== REQUIREMENTS ==
(a) Reproduce, word for word, everything in the post about starting a nonprofit board from "Any advice on" down to "tax exempt status.".
(b) Take everything in the records from their first line down to the line containing "pyautogui.click(x=234, y=109)", and write those lines out again with the requests included. Multiply each coordinate in the answers by 0.55 and round to whole numbers, with halves going up, and leave out the pictures.

Fundraising, Management Issues/Help with nonprofit board


After reading your description I want to just ask you for help on everything!

I'm with a group that is in the middle of trying to create a nonprofit.  We formed a board in early 2013, and have been trying to raise money to apply for our 501c status.  We've also been getting the word out looking for others who want to be involved.  

A few factors.  We live in a very rural area and there are very few nonprofits in our area, and none in our category.  Everyone involved currently has never served on a board or committee previously (not even PTO for school).  We are doing our best to research and try to run the way a board should, but I think the fact that many people involved are friends and it being a small town is causing some issues.  Also everyone is volunteering their time, and sometimes it seems no everyone wants to put in the time needed to keep things organized.  

We need help to organize our meetings in a way that new people wanting to be involved (or people just wanting to sit in on a meeting to know where their donation money is going) can come and feel invited without necessarily letting them make decisions for the organization. A recent issue that I'll use as an example.  We have 4 board members, who are listed under the state as the board for the organization.  But we had 2 volunteers who have been coming to meetings the last few times.  At one meeting we needed to decide where some money raised would be used, and instead of the vote being between the board only.  Everyone felt obligated to let the recent volunteers vote too because they were at the last few meetings and at this meeting (basically didn't want to hurt there feelings by not including them).  Then this ended up causing conflict in the board later because some people felt the vote was not valid because it included people who should not have voted etc.  

Any advice on how we can get our board more organized and also set up our meetings in a way that we don't leave people feeling ignored but also keeping major decisions only made by the board would be great!  This seems to be our issue at this moment, but we could really use any advice you could provide.  We want to make sure functioning and efficient before applying for 501c tax exempt status.

== EXERCISE MATERIAL ==
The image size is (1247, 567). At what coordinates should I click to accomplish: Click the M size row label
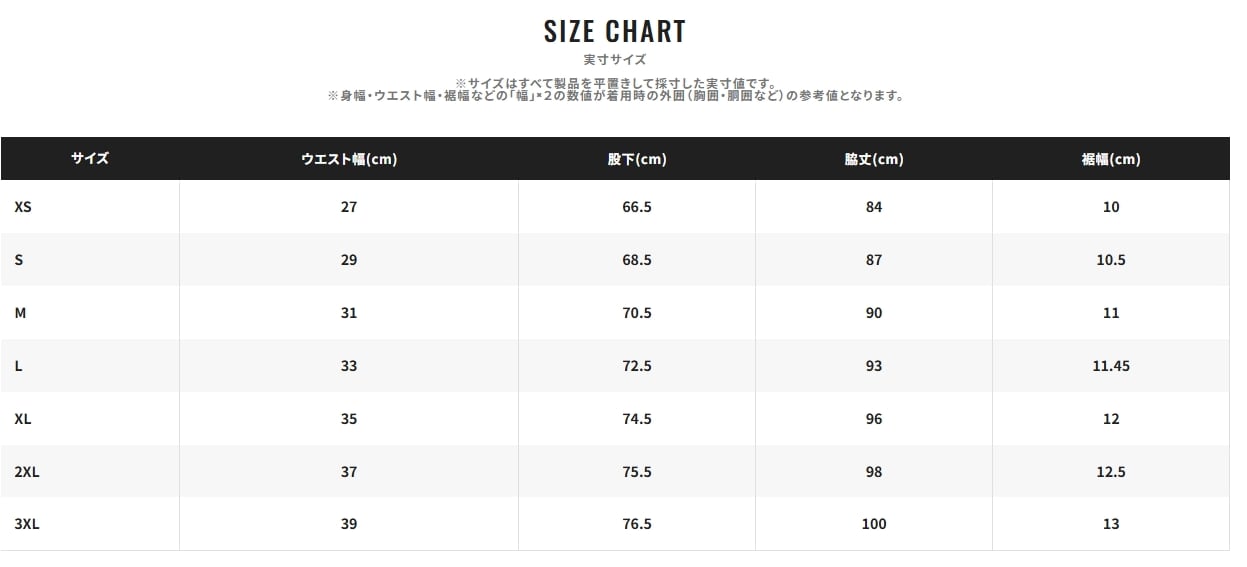[20, 313]
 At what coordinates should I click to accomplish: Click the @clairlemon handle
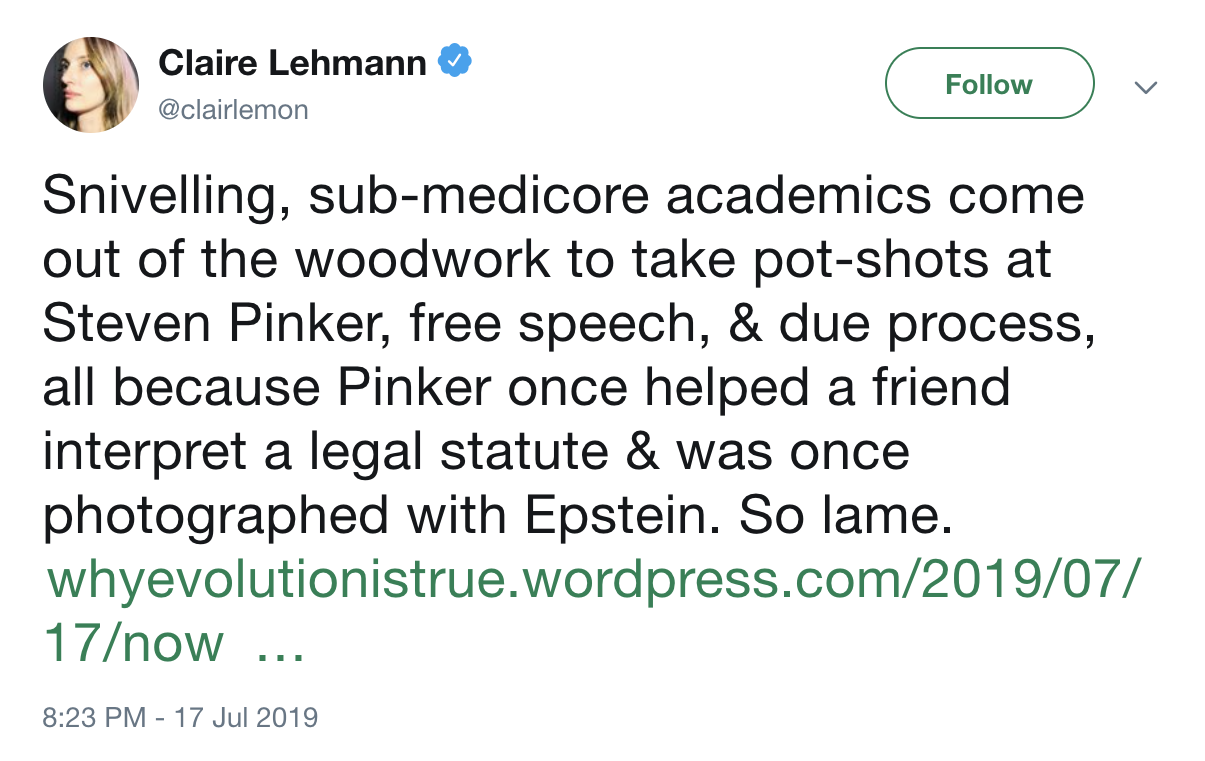pyautogui.click(x=234, y=109)
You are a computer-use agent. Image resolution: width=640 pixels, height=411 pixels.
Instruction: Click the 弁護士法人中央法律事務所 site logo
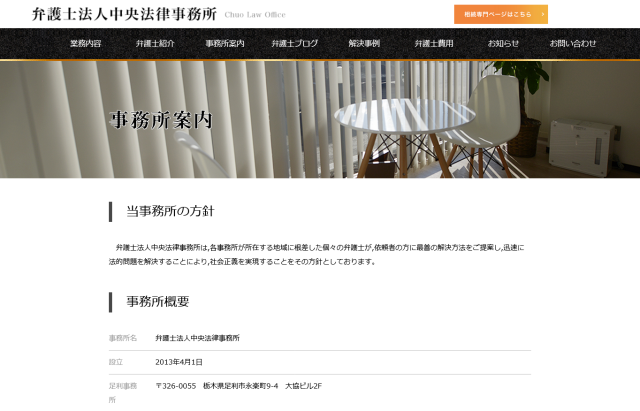[x=124, y=14]
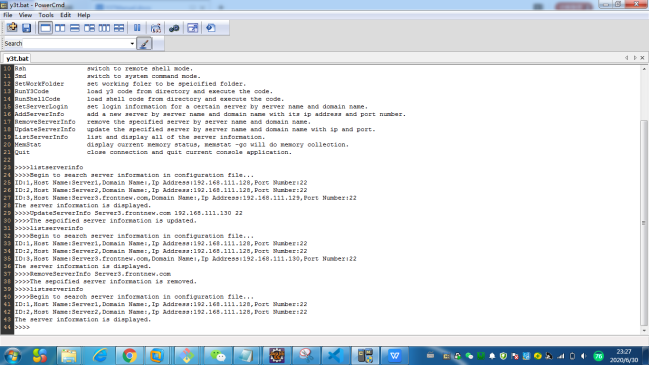Select the single pane layout

(45, 28)
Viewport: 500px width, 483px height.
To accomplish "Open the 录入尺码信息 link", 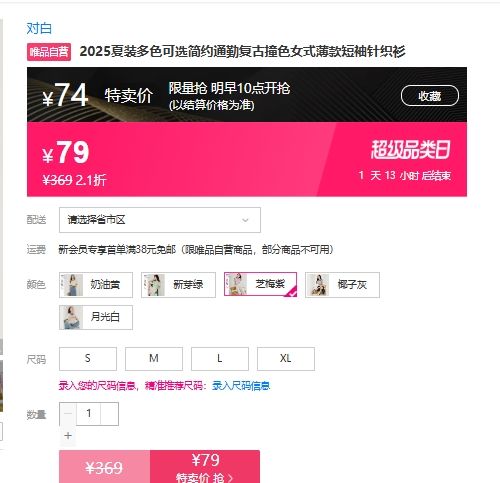I will (x=241, y=386).
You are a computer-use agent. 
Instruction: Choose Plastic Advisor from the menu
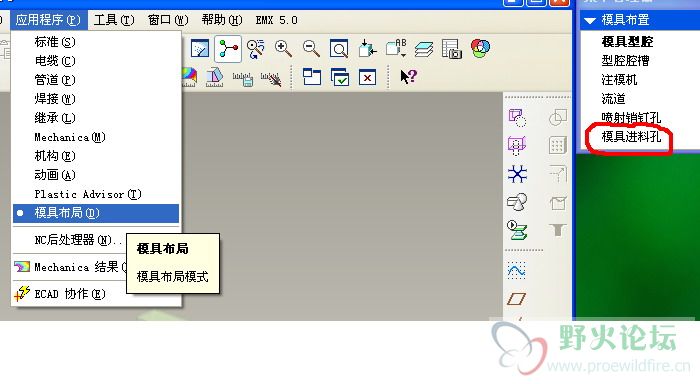[x=88, y=194]
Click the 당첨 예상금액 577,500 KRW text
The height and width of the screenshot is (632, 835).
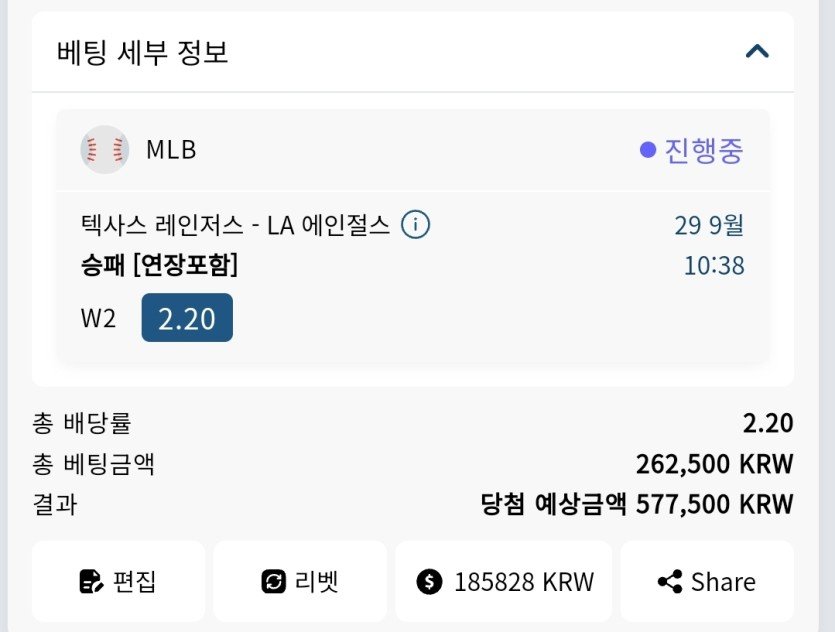point(636,504)
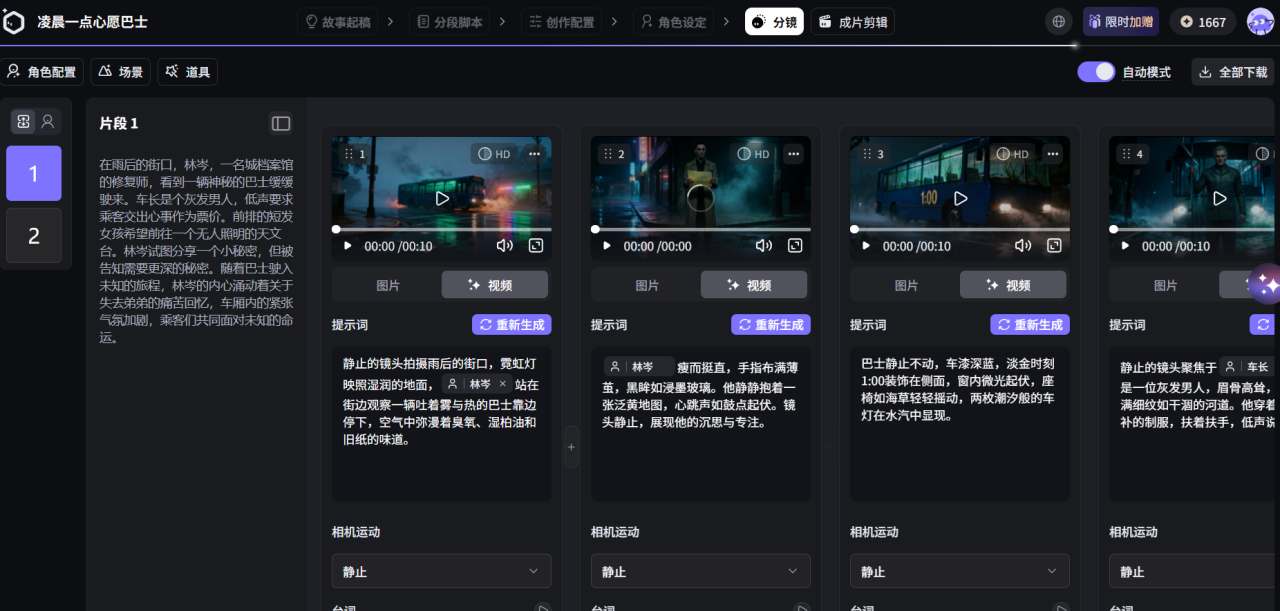Image resolution: width=1280 pixels, height=611 pixels.
Task: Open the 角色配置 panel
Action: pyautogui.click(x=40, y=71)
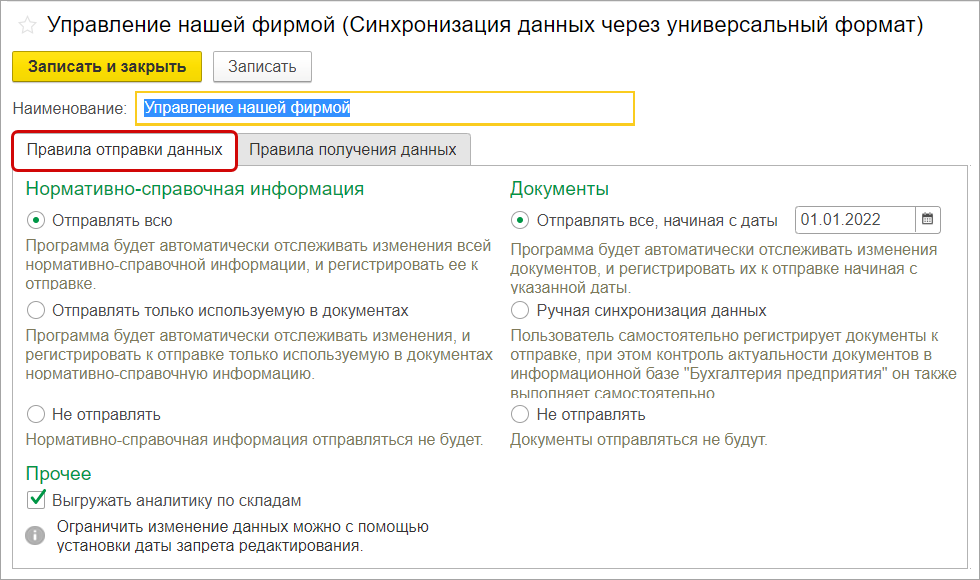Click the "Прочее" section heading
The width and height of the screenshot is (980, 580).
point(59,473)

== SOLUTIONS TO THE EXERCISE ==
(a)
Any advice on how we can get our board more organized and also set up our meetings in a way that we don't leave people feeling ignored but also keeping major decisions only made by the board would be great!  This seems to be our issue at this moment, but we could really use any advice you could provide.  We want to make sure functioning and efficient before applying for 501c tax exempt status.

(b)
The image size is (1247, 567). At what coordinates should I click to accomplish: Click the M size row label
[11, 172]
 At what coordinates should I click to accomplish: Click the @clairlemon handle
pyautogui.click(x=129, y=60)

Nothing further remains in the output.